Pixel coordinate grounding data:
******
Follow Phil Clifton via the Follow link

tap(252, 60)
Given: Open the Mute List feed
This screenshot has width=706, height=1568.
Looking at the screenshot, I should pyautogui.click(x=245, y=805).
******
Problem to solve
Copy out the lines above, from the one holding "Given: Open the Mute List feed" through the final line, with no other lines.

Finished task
Given: Open the Mute List feed
This screenshot has width=706, height=1568.
Looking at the screenshot, I should pyautogui.click(x=245, y=805).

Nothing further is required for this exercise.